Features:[citation needed]

  • Inflammation on the external aspect (serosa).

DDx:

  • Iatrogenic perforation - site of perforation has cautery.
  • Artifact of extraction ("tissue abuse").
    • Artifact of extraction is likely if all the following apply: (i) no inflammatory reaction is present, (ii) no cautery, and (iii) no perforation described in the operative report.

See also

References

  1. URL: https://www.rcpa.edu.au/Library/Practising-Pathology/Macroscopic-Cut-Up/Specimen/Gastrointestinal/Colorectal/Colorectal-tumour.
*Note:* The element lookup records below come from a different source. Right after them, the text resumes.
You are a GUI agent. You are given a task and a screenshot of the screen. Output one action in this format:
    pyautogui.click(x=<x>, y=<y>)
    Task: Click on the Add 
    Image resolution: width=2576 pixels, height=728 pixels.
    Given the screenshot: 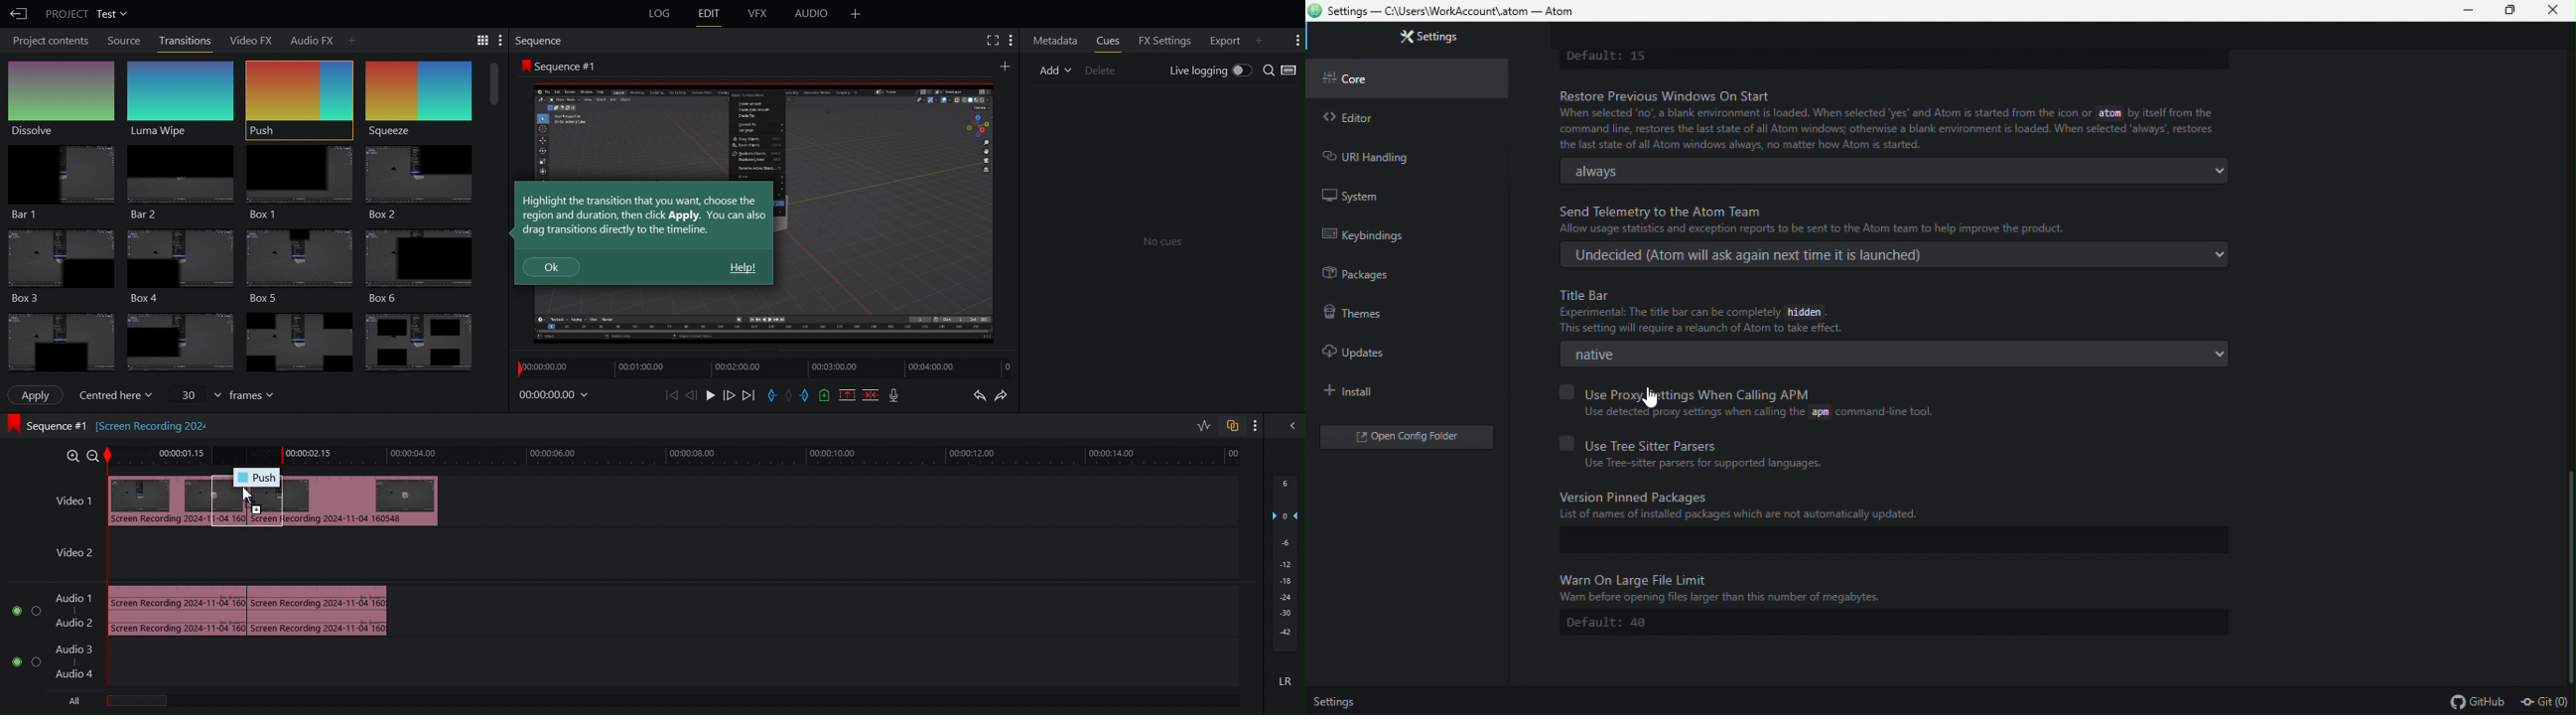 What is the action you would take?
    pyautogui.click(x=1054, y=70)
Accessed on: June 21, 2018.
  2. URL: https://www.rcpa.edu.au/Library/Practising-Pathology/Macroscopic-Cut-Up/Specimen/Gastrointestinal/Colorectal/Colorectal-tumour. Accessed on: June 21, 2018.
  3. 3.0 3.1 Anwar, MA.; D'Souza, F.; Coulter, R.; Memon, B.; Khan, IM.; Memon, MA. (Aug 2006). "Outcome of acutely perforated colorectal cancers: experience of a single district general hospital.". Surg Oncol 15 (2): 91-6. doi:10.1016/j.suronc.2006.09.001. PMID 17049848.
  4. Banaszkiewicz, Z.; Woda, Ł.; Tojek, K.; Jarmocik, P.; Jawień, A. (2014). "Colorectal cancer with intestinal perforation - a retrospective analysis of treatment outcomes.". Contemp Oncol (Pozn) 18 (6): 414-8. doi:10.5114/wo.2014.46362. PMID 25784840.
  5. Ogawa, M.; Watanabe, M.; Eto, K.; Omachi, T.; Kosuge, M.; Hanyu, K.; Noaki, L.; Fujita, T. et al. (May 2009). "Clinicopathological features of perforated colorectal cancer.". Anticancer Res 29 (5): 1681-4. PMID 19443386.